- **What the exercise asks**: Reproduce each line of the following data verbatim, with nothing added, dropped, or changed.

- **Data for processing**:
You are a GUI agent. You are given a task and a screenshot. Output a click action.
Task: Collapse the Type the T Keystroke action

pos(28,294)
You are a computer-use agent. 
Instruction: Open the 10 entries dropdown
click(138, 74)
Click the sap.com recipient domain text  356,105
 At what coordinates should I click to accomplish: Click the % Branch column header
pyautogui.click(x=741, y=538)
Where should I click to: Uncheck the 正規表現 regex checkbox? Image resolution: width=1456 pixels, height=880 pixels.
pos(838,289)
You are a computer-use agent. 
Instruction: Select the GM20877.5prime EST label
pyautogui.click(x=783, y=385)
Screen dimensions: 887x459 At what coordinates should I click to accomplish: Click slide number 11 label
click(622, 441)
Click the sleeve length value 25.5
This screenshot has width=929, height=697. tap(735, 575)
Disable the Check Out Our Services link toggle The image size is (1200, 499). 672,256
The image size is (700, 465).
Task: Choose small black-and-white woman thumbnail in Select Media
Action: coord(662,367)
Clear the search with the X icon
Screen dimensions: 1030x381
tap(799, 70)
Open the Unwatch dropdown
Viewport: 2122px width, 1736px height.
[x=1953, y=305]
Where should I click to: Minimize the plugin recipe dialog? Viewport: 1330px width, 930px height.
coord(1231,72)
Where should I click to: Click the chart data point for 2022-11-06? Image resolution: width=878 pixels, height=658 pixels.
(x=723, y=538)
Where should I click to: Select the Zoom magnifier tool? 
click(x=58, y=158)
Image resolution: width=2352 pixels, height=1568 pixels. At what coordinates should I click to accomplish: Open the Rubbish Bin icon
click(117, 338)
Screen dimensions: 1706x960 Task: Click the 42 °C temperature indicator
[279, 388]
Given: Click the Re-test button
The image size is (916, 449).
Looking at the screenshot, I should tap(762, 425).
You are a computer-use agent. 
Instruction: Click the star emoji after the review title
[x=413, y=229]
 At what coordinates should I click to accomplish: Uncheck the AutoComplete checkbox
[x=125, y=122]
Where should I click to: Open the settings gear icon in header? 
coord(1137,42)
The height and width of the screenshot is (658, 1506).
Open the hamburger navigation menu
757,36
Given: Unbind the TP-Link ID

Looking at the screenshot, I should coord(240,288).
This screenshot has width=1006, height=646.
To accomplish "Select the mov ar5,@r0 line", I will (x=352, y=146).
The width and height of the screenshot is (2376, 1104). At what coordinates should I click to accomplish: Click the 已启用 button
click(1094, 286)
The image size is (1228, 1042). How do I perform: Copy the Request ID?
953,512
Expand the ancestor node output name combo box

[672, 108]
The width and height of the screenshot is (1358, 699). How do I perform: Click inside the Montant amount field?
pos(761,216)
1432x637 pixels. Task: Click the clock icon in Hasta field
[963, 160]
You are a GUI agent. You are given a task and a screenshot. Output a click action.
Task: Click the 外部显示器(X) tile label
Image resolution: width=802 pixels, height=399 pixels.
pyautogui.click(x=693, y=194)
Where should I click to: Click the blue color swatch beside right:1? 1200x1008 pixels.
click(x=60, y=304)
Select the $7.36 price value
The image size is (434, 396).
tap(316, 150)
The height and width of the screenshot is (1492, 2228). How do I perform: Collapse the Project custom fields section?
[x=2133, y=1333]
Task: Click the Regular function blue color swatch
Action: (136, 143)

- **Answer to this exercise**:
You are a GUI agent. You are given a task and a screenshot. Output a click action.
Task: Collapse the Type the T Keystroke action

pos(28,294)
You are a computer-use agent. 
Instruction: Open the 10 entries dropdown
click(138, 74)
Click the sap.com recipient domain text  356,105
 At what coordinates should I click to accomplish: Click the % Branch column header
pyautogui.click(x=741, y=538)
Where should I click to: Uncheck the 正規表現 regex checkbox? Image resolution: width=1456 pixels, height=880 pixels.
pos(838,289)
You are a computer-use agent. 
Instruction: Select the GM20877.5prime EST label
pyautogui.click(x=783, y=385)
Screen dimensions: 887x459 At what coordinates should I click to accomplish: Click slide number 11 label
click(622, 441)
Click the sleeve length value 25.5
This screenshot has width=929, height=697. tap(735, 575)
Disable the Check Out Our Services link toggle The image size is (1200, 499). 672,256
The image size is (700, 465).
Task: Choose small black-and-white woman thumbnail in Select Media
Action: coord(662,367)
Clear the search with the X icon
Screen dimensions: 1030x381
tap(799, 70)
Open the Unwatch dropdown
Viewport: 2122px width, 1736px height.
[x=1953, y=305]
Where should I click to: Minimize the plugin recipe dialog? Viewport: 1330px width, 930px height.
coord(1231,72)
Where should I click to: Click the chart data point for 2022-11-06? Image resolution: width=878 pixels, height=658 pixels.
(x=723, y=538)
Where should I click to: Select the Zoom magnifier tool? 
click(x=58, y=158)
Image resolution: width=2352 pixels, height=1568 pixels. At what coordinates should I click to accomplish: Open the Rubbish Bin icon
click(117, 338)
Screen dimensions: 1706x960 Task: Click the 42 °C temperature indicator
[279, 388]
Given: Click the Re-test button
The image size is (916, 449).
Looking at the screenshot, I should tap(762, 425).
You are a computer-use agent. 
Instruction: Click the star emoji after the review title
[x=413, y=229]
 At what coordinates should I click to accomplish: Uncheck the AutoComplete checkbox
[x=125, y=122]
Where should I click to: Open the settings gear icon in header? 
coord(1137,42)
The height and width of the screenshot is (658, 1506).
Open the hamburger navigation menu
757,36
Given: Unbind the TP-Link ID

Looking at the screenshot, I should coord(240,288).
This screenshot has width=1006, height=646.
To accomplish "Select the mov ar5,@r0 line", I will (x=352, y=146).
The width and height of the screenshot is (2376, 1104). At what coordinates should I click to accomplish: Click the 已启用 button
click(1094, 286)
The image size is (1228, 1042). How do I perform: Copy the Request ID?
953,512
Expand the ancestor node output name combo box

[672, 108]
The width and height of the screenshot is (1358, 699). How do I perform: Click inside the Montant amount field?
pos(761,216)
1432x637 pixels. Task: Click the clock icon in Hasta field
[963, 160]
You are a GUI agent. You are given a task and a screenshot. Output a click action.
Task: Click the 外部显示器(X) tile label
Image resolution: width=802 pixels, height=399 pixels.
pyautogui.click(x=693, y=194)
Where should I click to: Click the blue color swatch beside right:1? 1200x1008 pixels.
click(x=60, y=304)
Select the $7.36 price value
The image size is (434, 396).
tap(316, 150)
The height and width of the screenshot is (1492, 2228). How do I perform: Collapse the Project custom fields section?
[x=2133, y=1333]
Task: Click the Regular function blue color swatch
Action: (136, 143)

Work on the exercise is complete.